P.- ¿Qué le falta al cementerio?
R.- Las instalaciones están modernizadas, lo que ocurre es que hay que pensar en el uso que darle, porque ahora se requieren otras características. Habrá que dar un uso a los cuadros de las sepulturas o realizar acciones parecidas al jardín de las cenizas, un concepto diferente del enterramiento. Todo irá variando a mejor y hay posibilidades al no existir la urgencia de las ampliaciones de terreno.

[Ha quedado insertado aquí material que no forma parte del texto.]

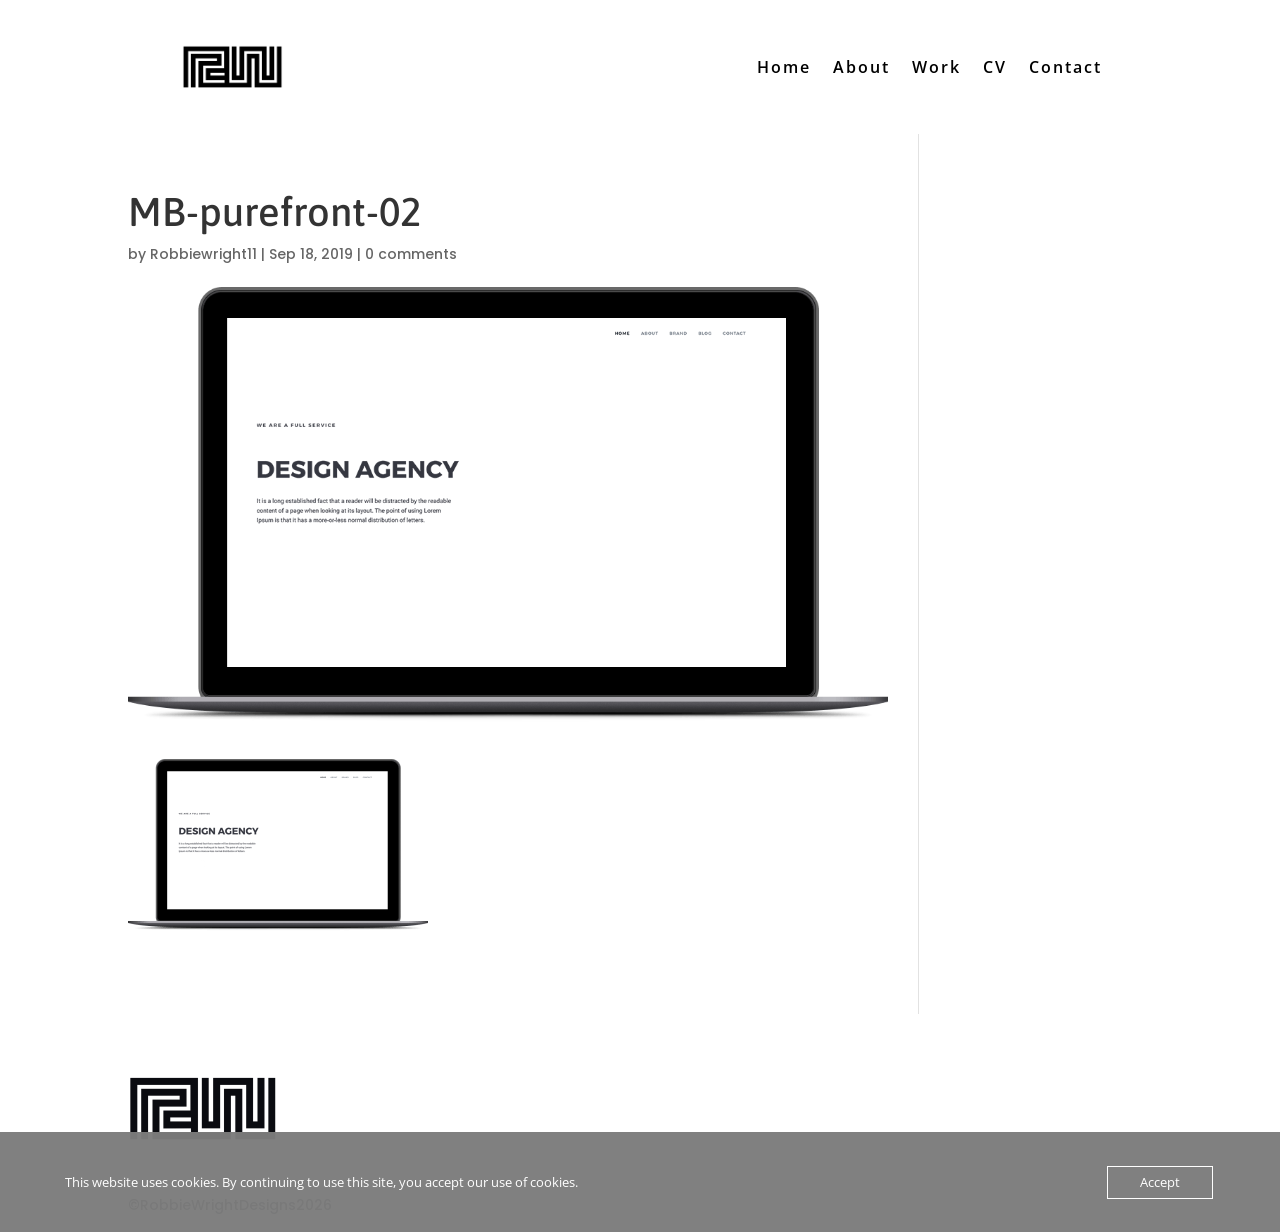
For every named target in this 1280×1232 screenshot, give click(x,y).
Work (936, 67)
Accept (1160, 1182)
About (861, 67)
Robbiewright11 (203, 254)
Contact (1065, 67)
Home (784, 67)
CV (995, 67)
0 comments (411, 254)
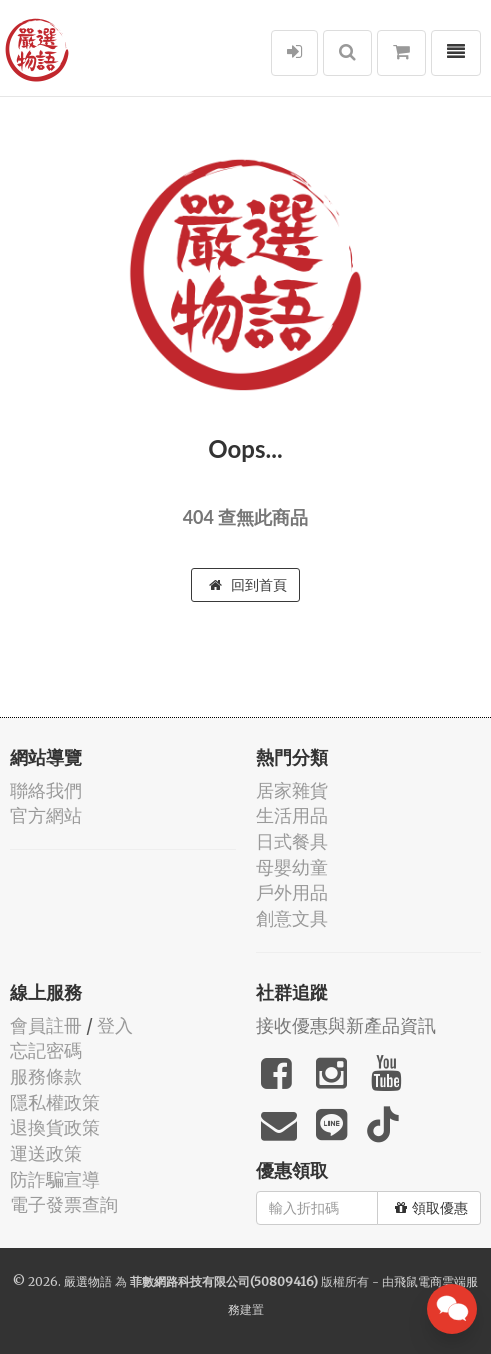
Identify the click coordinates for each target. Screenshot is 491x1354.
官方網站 (46, 815)
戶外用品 (292, 892)
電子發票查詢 (64, 1204)
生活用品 (292, 815)
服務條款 (46, 1076)
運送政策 (46, 1153)
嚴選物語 (88, 1281)
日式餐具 (292, 841)
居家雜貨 (292, 790)
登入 (115, 1025)
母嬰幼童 (292, 867)
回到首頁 (248, 585)
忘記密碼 (46, 1050)
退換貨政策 (55, 1127)
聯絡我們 (46, 790)
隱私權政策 (55, 1102)
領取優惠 (431, 1208)
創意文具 (292, 918)
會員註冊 (46, 1025)
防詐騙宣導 (55, 1179)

Los enterramientos en sepultura eran los mayoritarios en 1958
Los enterramientos en sepultura eran los mayoritarios en 1958

Se puede trabajar en hacer un cementerio distinto, más moderno, menos lúgubre, más dedicado al recuerdo, a la meditación o a la tranquilidad.

P.- ¿Cómo reaccionaba la gente cuando decía que trabajaba en el cementerio?
R.- No, en aquellos años se buscaba un trabajo y existía un culto mucho más exagerado a los muertos. Miedo no había, la gente subía bastante más al cementerio y ahora se va alejando y se deja para Todos los Santos.

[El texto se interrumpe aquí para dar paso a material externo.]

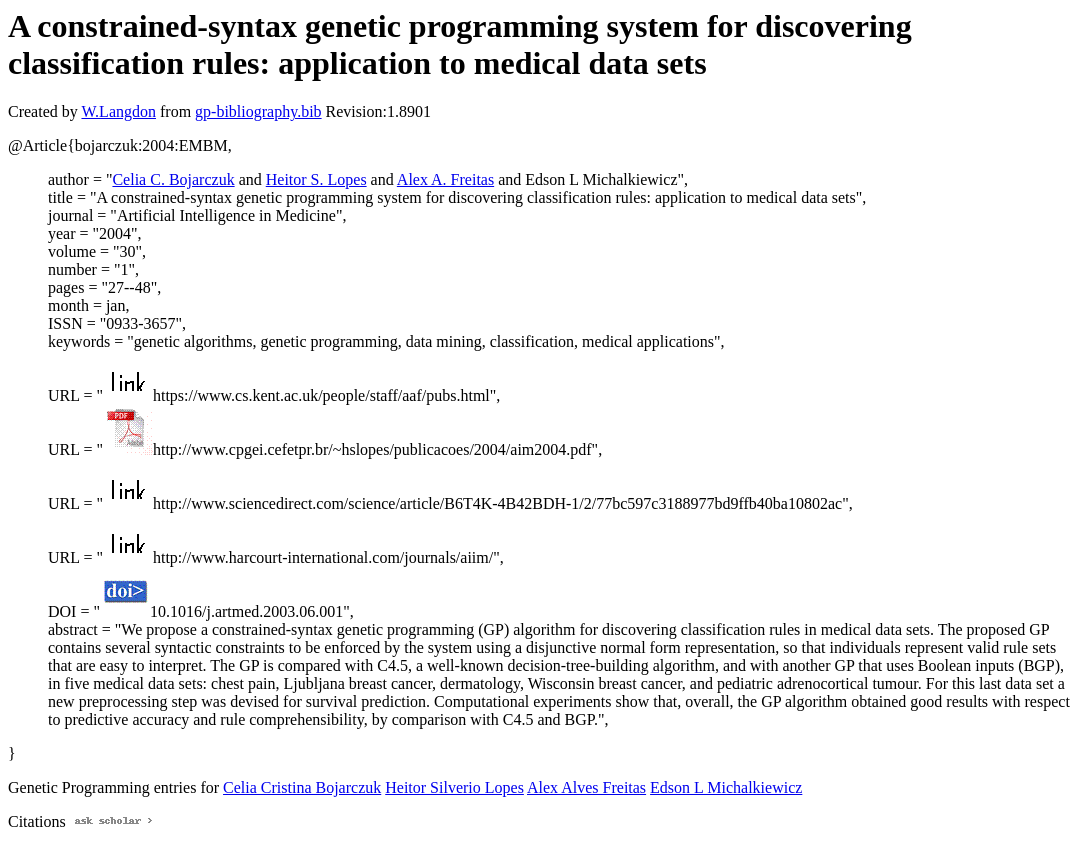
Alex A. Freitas (445, 179)
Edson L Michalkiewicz (726, 787)
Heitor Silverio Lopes (454, 787)
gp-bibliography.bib (258, 111)
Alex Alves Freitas (586, 787)
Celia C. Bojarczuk (173, 179)
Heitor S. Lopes (316, 179)
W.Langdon (118, 111)
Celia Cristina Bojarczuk (302, 787)
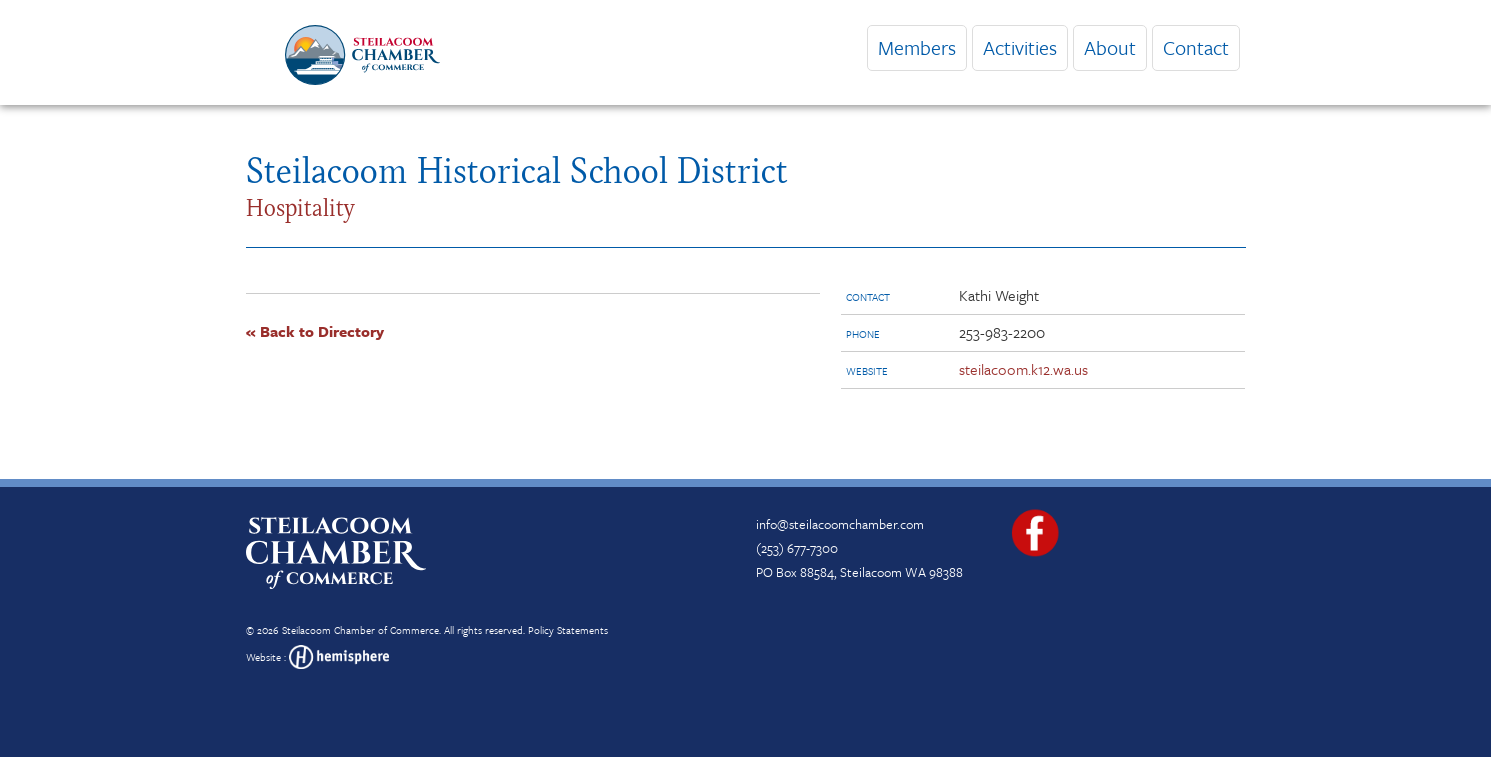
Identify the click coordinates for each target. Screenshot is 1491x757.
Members (917, 47)
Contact (1196, 47)
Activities (1020, 47)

P.- ¿Se ha llevado algún susto en el cementerio?
R.- No. Lo que sí le puedo decir es que se asustaron unos soldados, que pasaban unos días por los porches limpiando unos cuadros de guerra y pintando las sepulturas. Según venían andando por los postes se escuchó un lamento y un ¡uuuuuhh! desde un nicho y salieron brincando. Fueron a buscar a un capataz y resultó ser un anciano que quería morir y se había echado en un nicho, quedándose dormido. ¡No veas cómo roncaba!

P.- En 2012 se jubiló, ¿a qué se dedica ahora?
R.- A estudiar el cementerio pero en el archivo del Palacio de Montemuzo. Se inauguró en 1834 y había mucho que estudiar y me ayuda mucho el servicio de Urbanismo. Hemos encontrado los primeros libros de inhumaciones desde 1841 a 1844 y he podido aprender muchas cosas nuevas como que en los primeros años había 1.300 muertos al año, de los que el 75% eran párvulos. Había una gran mortalidad infantil, es increíble.

En febrero de 1867 dejó de ser de las parroquias, aunque el terreno lo había puesto el Ayuntamiento, y pasó a ser municipal. A partir de entonces sí que había libros de enterramiento.

Pienso seguir bajando al archivo del Palacio de Montemuzo, estoy estudiando y muy entretenido.